• SET EXERCISE
Revise the records below by replacing each "Viewport" with "Display", keeping everything else unchanged.
_____
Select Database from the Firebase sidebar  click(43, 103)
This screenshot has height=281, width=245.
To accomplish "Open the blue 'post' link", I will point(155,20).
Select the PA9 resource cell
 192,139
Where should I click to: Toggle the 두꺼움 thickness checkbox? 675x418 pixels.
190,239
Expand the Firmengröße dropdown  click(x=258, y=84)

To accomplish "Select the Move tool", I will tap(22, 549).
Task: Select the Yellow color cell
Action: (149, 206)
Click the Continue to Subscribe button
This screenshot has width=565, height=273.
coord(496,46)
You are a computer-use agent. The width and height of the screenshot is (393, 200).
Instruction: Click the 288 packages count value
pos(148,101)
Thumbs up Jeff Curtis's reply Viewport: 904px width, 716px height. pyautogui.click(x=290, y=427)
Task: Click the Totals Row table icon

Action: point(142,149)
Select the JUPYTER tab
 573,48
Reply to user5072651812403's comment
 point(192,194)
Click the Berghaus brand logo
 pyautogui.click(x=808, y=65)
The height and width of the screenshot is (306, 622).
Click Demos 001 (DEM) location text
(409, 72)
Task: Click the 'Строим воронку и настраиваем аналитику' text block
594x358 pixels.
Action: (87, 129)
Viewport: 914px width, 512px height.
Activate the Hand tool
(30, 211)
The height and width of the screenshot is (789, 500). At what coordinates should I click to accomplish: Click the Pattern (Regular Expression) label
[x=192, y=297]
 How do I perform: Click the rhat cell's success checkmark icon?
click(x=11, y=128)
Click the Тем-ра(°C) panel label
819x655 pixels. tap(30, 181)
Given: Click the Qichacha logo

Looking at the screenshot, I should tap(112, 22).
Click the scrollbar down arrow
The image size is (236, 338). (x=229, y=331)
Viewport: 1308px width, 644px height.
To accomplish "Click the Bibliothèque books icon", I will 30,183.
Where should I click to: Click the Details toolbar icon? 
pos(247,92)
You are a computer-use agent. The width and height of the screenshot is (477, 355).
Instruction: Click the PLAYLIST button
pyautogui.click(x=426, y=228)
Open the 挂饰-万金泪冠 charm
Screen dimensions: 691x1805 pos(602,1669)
_____
• SOLUTION
Select Database from the Firebase sidebar  click(43, 103)
This screenshot has height=281, width=245.
To accomplish "Open the blue 'post' link", I will point(155,20).
Select the PA9 resource cell
 192,139
Where should I click to: Toggle the 두꺼움 thickness checkbox? 675x418 pixels.
190,239
Expand the Firmengröße dropdown  click(x=258, y=84)

To accomplish "Select the Move tool", I will tap(22, 549).
Task: Select the Yellow color cell
Action: (149, 206)
Click the Continue to Subscribe button
This screenshot has width=565, height=273.
coord(496,46)
You are a computer-use agent. The width and height of the screenshot is (393, 200).
Instruction: Click the 288 packages count value
pos(148,101)
Thumbs up Jeff Curtis's reply Display: 904px width, 716px height. pyautogui.click(x=290, y=427)
Task: Click the Totals Row table icon

Action: point(142,149)
Select the JUPYTER tab
 573,48
Reply to user5072651812403's comment
 point(192,194)
Click the Berghaus brand logo
 pyautogui.click(x=808, y=65)
The height and width of the screenshot is (306, 622).
Click Demos 001 (DEM) location text
(409, 72)
Task: Click the 'Строим воронку и настраиваем аналитику' text block
594x358 pixels.
Action: (87, 129)
Display: 914px width, 512px height.
Activate the Hand tool
(30, 211)
The height and width of the screenshot is (789, 500). At what coordinates should I click to accomplish: Click the Pattern (Regular Expression) label
[x=192, y=297]
 How do I perform: Click the rhat cell's success checkmark icon?
click(x=11, y=128)
Click the Тем-ра(°C) panel label
819x655 pixels. tap(30, 181)
Given: Click the Qichacha logo

Looking at the screenshot, I should tap(112, 22).
Click the scrollbar down arrow
The image size is (236, 338). (x=229, y=331)
Display: 1308px width, 644px height.
To accomplish "Click the Bibliothèque books icon", I will 30,183.
Where should I click to: Click the Details toolbar icon? 
pos(247,92)
You are a computer-use agent. The width and height of the screenshot is (477, 355).
Instruction: Click the PLAYLIST button
pyautogui.click(x=426, y=228)
Open the 挂饰-万金泪冠 charm
Screen dimensions: 691x1805 pos(602,1669)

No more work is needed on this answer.